**TRAVAIL DEMANDÉ**.
Pourriez-vous reproduire mot pour mot, du début à la fin, le texte sur l’autofiction chez Nelly Arcan ?

**TEXTE DE LECTURE**.
-=-=-=-=-
Ces deux romans marquent une première phase dans l’écriture de Nelly Arcan, celle de l’autofiction. La narratrice y est très proche de l’auteure, voire en porte le nom, elle multiplie les références à sa vie privée, situe les actions dans des lieux qu’elle fréquente en effet, décrit des personnes qui se reconnaîtront dans ses textes. Nelly Arcan joue littéralement avec les effets de miroirs, ce qui a pour but de semer le doute chez le lecteur, et de susciter son intérêt et son désir de faire la lumière sur la véracité du récit. Dans un article intitulé « Folle de Nelly Arcan : lorsque l’autofiction rencontre la folie », Véronique Ménard explique ce jeu qu’alimente l’auteure avec son personnage littéraire : « Le nom de l’auteur, quant à lui, est un pseudonyme; une façon de faire de l’autofiction une “fiction”, d’écrire au je tout en masquant la parole. Une confusion qui sert bien l’auteur : à jouer sur la voix, le je ne peux qu’être autre. En changeant le nom, la biographie devient roman. Il n’y a donc aucun doute : Folle tient de la fiction. 10  »
-=-=-=-=-
**DONNÉES FOURNIES**.
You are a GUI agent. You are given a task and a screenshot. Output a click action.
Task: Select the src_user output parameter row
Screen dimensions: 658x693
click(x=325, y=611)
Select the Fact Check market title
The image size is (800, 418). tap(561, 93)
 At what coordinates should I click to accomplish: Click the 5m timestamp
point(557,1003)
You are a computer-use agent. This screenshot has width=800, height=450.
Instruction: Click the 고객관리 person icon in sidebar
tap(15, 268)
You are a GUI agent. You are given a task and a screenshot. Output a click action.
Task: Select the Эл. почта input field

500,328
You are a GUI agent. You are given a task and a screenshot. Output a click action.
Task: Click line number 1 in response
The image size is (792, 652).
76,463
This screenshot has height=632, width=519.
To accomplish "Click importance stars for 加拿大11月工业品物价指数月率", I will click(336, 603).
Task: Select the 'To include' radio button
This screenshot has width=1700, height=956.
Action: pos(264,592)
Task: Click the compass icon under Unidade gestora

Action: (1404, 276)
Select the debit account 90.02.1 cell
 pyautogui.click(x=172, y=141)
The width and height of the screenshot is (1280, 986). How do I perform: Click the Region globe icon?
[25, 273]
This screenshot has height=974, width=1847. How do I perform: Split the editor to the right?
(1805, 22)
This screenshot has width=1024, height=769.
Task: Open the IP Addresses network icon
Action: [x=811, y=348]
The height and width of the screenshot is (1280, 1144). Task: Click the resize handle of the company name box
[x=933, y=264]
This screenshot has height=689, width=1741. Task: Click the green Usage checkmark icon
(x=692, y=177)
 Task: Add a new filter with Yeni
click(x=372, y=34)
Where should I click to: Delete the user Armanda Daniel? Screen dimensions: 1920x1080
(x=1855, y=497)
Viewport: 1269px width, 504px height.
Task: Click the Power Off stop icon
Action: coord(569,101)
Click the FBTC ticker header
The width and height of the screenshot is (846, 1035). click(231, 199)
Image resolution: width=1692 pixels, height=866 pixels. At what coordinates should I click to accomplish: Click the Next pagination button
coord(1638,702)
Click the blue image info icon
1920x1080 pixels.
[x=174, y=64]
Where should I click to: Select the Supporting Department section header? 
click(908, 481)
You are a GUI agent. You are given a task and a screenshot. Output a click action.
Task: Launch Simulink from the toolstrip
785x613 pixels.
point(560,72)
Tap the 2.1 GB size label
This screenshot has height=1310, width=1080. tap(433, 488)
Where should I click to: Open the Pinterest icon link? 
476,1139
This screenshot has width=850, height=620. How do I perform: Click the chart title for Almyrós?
-=-=-=-=-
**RÉPONSE ATTENDUE**.
Ces deux romans marquent une première phase dans l’écriture de Nelly Arcan, celle de l’autofiction. La narratrice y est très proche de l’auteure, voire en porte le nom, elle multiplie les références à sa vie privée, situe les actions dans des lieux qu’elle fréquente en effet, décrit des personnes qui se reconnaîtront dans ses textes. Nelly Arcan joue littéralement avec les effets de miroirs, ce qui a pour but de semer le doute chez le lecteur, et de susciter son intérêt et son désir de faire la lumière sur la véracité du récit. Dans un article intitulé « Folle de Nelly Arcan : lorsque l’autofiction rencontre la folie », Véronique Ménard explique ce jeu qu’alimente l’auteure avec son personnage littéraire : « Le nom de l’auteur, quant à lui, est un pseudonyme; une façon de faire de l’autofiction une “fiction”, d’écrire au je tout en masquant la parole. Une confusion qui sert bien l’auteur : à jouer sur la voix, le je ne peux qu’être autre. En changeant le nom, la biographie devient roman. Il n’y a donc aucun doute : Folle tient de la fiction. 10  »